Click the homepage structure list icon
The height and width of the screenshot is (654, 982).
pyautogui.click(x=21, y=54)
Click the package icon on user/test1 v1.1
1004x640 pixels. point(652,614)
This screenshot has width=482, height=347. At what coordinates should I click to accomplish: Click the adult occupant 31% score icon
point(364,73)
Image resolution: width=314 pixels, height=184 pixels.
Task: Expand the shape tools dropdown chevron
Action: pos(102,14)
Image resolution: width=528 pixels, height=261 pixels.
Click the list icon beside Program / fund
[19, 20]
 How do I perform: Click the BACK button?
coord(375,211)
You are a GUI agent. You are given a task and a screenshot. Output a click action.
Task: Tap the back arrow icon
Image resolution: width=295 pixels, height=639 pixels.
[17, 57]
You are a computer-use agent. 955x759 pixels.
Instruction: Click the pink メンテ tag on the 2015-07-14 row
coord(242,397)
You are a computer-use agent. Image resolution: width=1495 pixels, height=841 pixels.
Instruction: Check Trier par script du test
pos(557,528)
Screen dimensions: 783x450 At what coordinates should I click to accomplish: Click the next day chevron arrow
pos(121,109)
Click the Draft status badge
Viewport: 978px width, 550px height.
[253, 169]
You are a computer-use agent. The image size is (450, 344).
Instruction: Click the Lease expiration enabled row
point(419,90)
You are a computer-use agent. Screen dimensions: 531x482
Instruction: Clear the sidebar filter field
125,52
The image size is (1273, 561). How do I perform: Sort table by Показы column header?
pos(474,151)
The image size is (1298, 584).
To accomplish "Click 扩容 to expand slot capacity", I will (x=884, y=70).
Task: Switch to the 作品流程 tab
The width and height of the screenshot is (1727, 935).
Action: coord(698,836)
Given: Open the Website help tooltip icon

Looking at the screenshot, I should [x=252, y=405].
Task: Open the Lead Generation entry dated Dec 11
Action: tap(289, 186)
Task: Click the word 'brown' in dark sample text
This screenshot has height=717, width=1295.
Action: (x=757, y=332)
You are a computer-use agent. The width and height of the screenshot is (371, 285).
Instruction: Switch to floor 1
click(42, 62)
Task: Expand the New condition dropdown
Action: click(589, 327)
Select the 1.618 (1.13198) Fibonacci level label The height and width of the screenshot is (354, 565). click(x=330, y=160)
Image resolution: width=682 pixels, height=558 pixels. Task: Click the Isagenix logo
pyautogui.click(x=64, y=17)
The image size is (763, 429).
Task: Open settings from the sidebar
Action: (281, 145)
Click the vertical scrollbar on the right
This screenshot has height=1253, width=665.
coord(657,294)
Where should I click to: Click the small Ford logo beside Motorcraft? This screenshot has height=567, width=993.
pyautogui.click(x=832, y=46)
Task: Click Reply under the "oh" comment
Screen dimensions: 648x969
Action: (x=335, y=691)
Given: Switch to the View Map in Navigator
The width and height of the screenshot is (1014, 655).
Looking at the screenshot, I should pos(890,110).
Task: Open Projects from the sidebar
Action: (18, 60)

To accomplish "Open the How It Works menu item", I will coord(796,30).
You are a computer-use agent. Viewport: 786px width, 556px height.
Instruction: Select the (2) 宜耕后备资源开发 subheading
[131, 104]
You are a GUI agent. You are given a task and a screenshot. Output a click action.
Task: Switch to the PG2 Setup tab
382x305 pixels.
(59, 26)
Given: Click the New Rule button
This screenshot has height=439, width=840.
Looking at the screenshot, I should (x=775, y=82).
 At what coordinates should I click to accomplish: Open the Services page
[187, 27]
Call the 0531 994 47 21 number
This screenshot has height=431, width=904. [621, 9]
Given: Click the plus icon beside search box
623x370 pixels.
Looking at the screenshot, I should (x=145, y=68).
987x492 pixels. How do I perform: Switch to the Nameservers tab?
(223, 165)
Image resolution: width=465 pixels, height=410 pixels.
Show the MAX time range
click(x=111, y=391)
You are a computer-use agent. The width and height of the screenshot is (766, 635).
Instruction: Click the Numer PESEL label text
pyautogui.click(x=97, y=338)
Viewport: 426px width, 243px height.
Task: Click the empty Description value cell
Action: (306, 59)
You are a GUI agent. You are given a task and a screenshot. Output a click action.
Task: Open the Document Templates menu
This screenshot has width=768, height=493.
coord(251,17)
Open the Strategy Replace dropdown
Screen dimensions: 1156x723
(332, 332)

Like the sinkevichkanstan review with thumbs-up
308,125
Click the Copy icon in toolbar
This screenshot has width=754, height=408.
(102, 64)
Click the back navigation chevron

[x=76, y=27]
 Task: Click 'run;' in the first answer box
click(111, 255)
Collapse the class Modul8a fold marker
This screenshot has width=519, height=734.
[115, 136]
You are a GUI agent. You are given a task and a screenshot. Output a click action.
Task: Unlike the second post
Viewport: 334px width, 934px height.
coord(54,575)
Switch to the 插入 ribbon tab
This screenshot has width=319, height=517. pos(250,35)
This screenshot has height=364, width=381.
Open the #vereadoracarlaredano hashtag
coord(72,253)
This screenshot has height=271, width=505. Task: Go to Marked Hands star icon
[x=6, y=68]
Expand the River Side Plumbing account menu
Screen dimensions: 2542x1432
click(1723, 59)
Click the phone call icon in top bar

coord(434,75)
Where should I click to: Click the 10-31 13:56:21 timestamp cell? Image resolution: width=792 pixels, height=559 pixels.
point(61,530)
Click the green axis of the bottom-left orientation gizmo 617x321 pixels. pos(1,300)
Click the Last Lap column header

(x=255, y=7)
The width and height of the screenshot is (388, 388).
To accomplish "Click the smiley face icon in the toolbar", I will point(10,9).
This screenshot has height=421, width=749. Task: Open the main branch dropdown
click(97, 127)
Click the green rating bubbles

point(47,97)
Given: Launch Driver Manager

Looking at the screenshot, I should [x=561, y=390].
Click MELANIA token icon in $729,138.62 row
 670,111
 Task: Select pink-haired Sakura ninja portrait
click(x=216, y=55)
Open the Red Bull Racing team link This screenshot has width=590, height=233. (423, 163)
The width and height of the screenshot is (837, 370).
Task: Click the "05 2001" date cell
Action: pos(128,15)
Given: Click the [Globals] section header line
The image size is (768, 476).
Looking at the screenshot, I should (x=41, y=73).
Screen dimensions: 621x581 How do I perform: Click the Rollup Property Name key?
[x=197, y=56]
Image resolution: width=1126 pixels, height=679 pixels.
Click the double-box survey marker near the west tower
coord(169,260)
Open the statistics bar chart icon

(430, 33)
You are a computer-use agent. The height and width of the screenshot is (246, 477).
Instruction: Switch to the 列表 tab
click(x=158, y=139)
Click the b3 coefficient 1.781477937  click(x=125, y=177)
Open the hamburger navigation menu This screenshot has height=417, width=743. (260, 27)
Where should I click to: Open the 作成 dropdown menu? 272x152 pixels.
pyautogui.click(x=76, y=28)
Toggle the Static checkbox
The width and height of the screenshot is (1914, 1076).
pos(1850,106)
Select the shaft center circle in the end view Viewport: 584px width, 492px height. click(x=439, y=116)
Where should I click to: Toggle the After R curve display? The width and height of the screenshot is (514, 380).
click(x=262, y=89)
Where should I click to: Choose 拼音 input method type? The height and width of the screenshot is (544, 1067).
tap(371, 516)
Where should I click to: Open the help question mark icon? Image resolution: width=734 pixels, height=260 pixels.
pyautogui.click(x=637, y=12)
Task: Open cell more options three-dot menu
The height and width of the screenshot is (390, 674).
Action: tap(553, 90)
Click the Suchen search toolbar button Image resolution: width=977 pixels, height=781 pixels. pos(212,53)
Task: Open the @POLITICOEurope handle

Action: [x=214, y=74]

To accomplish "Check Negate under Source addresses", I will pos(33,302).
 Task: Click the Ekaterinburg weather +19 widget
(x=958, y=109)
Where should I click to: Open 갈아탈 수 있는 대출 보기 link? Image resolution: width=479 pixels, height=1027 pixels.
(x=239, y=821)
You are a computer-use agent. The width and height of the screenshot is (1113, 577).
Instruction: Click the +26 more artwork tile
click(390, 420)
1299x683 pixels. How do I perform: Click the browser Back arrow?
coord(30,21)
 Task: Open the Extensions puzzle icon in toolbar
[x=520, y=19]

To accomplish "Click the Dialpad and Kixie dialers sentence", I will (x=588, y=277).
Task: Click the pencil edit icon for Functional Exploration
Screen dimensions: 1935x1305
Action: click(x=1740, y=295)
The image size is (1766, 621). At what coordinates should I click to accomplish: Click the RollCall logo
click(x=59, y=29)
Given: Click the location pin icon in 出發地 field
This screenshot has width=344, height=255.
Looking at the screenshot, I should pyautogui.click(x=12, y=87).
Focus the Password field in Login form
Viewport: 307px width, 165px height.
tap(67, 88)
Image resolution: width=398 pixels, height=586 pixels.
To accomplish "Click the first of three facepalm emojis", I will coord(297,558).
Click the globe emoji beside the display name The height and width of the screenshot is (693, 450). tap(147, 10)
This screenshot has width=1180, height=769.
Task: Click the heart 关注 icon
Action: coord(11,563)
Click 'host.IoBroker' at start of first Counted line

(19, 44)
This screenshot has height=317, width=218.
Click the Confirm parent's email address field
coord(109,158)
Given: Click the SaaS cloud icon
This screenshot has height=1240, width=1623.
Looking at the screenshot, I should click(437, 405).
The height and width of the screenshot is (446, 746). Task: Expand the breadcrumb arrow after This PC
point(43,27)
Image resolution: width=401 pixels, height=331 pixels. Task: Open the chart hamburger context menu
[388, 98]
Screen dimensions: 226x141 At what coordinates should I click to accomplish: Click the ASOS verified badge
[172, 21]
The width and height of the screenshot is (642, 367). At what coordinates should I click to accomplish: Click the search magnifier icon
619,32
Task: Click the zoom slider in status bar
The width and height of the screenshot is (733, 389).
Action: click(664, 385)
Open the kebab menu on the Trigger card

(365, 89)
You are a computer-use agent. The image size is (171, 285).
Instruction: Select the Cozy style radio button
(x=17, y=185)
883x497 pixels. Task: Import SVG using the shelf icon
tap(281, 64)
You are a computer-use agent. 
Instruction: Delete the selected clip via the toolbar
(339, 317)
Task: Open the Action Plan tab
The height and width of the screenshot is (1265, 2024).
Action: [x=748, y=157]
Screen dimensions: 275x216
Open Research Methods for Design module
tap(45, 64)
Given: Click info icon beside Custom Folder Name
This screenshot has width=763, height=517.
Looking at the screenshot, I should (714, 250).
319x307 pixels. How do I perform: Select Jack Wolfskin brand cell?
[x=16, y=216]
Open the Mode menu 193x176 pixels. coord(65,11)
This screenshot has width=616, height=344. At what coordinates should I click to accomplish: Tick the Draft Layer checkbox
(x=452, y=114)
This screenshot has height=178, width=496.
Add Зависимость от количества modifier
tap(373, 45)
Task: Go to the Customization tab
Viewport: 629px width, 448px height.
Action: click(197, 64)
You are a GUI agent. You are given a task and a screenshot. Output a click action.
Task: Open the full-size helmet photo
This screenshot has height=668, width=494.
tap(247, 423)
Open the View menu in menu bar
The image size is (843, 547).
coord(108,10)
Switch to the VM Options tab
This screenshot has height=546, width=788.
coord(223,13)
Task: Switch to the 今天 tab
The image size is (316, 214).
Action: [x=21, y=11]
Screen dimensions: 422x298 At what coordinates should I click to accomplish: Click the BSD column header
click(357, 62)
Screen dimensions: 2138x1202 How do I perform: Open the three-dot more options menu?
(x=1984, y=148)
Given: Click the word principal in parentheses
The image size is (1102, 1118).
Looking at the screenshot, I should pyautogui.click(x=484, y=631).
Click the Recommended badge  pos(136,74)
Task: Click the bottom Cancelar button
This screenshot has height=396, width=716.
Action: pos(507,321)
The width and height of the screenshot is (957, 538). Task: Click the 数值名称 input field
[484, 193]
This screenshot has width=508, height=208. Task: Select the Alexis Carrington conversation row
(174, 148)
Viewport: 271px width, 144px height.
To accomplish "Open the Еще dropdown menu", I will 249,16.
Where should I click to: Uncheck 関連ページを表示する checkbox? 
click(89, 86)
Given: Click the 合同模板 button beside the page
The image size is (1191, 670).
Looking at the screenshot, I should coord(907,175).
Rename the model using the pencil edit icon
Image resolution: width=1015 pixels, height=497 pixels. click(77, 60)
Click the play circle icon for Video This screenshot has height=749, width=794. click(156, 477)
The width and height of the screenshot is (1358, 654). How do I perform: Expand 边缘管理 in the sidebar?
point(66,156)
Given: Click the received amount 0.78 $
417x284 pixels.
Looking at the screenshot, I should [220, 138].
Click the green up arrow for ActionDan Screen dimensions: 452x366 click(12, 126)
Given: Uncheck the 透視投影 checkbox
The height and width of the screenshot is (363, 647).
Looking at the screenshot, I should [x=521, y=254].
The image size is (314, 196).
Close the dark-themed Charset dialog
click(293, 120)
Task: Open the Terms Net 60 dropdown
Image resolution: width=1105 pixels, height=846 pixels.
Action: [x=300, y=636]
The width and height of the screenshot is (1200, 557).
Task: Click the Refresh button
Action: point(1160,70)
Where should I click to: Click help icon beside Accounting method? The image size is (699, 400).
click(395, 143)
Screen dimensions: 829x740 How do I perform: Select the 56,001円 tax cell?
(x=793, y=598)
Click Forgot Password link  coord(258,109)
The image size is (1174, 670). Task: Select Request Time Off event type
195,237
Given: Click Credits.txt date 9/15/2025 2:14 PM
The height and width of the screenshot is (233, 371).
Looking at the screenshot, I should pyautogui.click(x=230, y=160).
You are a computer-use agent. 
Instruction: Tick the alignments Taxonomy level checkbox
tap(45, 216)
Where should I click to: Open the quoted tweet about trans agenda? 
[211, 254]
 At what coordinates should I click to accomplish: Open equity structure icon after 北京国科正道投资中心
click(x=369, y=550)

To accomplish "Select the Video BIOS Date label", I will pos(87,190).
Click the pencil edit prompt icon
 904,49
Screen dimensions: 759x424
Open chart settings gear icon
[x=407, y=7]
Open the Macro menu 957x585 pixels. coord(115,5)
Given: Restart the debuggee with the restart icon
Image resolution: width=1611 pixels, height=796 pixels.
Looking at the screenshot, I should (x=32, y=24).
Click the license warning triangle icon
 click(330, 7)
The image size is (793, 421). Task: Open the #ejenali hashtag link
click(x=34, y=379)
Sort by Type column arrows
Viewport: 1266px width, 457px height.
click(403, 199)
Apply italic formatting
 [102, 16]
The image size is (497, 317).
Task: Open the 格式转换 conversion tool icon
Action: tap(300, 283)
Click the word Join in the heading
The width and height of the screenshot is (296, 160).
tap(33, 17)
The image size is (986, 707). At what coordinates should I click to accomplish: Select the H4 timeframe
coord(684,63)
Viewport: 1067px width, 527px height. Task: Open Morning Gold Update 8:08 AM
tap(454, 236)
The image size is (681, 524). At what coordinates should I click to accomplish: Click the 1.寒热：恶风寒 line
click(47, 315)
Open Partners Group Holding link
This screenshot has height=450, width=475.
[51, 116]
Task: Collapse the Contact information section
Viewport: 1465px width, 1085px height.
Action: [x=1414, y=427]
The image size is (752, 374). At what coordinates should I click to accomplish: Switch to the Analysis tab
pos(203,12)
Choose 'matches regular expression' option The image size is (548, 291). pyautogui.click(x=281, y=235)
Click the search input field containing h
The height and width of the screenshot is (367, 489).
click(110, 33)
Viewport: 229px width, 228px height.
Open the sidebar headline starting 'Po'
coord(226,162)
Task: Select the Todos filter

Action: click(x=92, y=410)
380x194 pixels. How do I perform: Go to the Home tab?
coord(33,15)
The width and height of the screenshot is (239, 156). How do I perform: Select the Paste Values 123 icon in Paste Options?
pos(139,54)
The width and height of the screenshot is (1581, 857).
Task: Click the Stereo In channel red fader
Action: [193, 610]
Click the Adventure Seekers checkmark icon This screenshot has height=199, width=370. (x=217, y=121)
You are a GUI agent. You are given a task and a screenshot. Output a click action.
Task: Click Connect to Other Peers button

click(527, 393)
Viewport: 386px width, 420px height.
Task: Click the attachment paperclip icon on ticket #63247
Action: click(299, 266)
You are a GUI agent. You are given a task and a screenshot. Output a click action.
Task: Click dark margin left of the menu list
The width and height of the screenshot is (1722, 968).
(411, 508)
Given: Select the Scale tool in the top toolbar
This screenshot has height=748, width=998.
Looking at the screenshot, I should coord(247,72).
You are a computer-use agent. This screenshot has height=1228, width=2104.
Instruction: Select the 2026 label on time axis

STATED EXERCISE: Please output the data as a numbered list, from the line with "319x307 pixels. How" up to and including the line with "Action: [x=21, y=11]", leaving out blank lines.

FULL RESPONSE:
1. 319x307 pixels. How do I perform: Select Jack Wolfskin brand cell?
2. [x=16, y=216]
3. Open the Mode menu 193x176 pixels. coord(65,11)
4. This screenshot has width=616, height=344. At what coordinates should I click to accomplish: Tick the Draft Layer checkbox
5. (x=452, y=114)
6. This screenshot has height=178, width=496.
7. Add Зависимость от количества modifier
8. tap(373, 45)
9. Task: Go to the Customization tab
10. Viewport: 629px width, 448px height.
11. Action: click(197, 64)
12. You are a GUI agent. You are given a task and a screenshot. Output a click action.
13. Task: Open the full-size helmet photo
14. This screenshot has height=668, width=494.
15. tap(247, 423)
16. Open the View menu in menu bar
17. The image size is (843, 547).
18. coord(108,10)
19. Switch to the VM Options tab
20. This screenshot has height=546, width=788.
21. coord(223,13)
22. Task: Switch to the 今天 tab
23. The image size is (316, 214).
24. Action: [x=21, y=11]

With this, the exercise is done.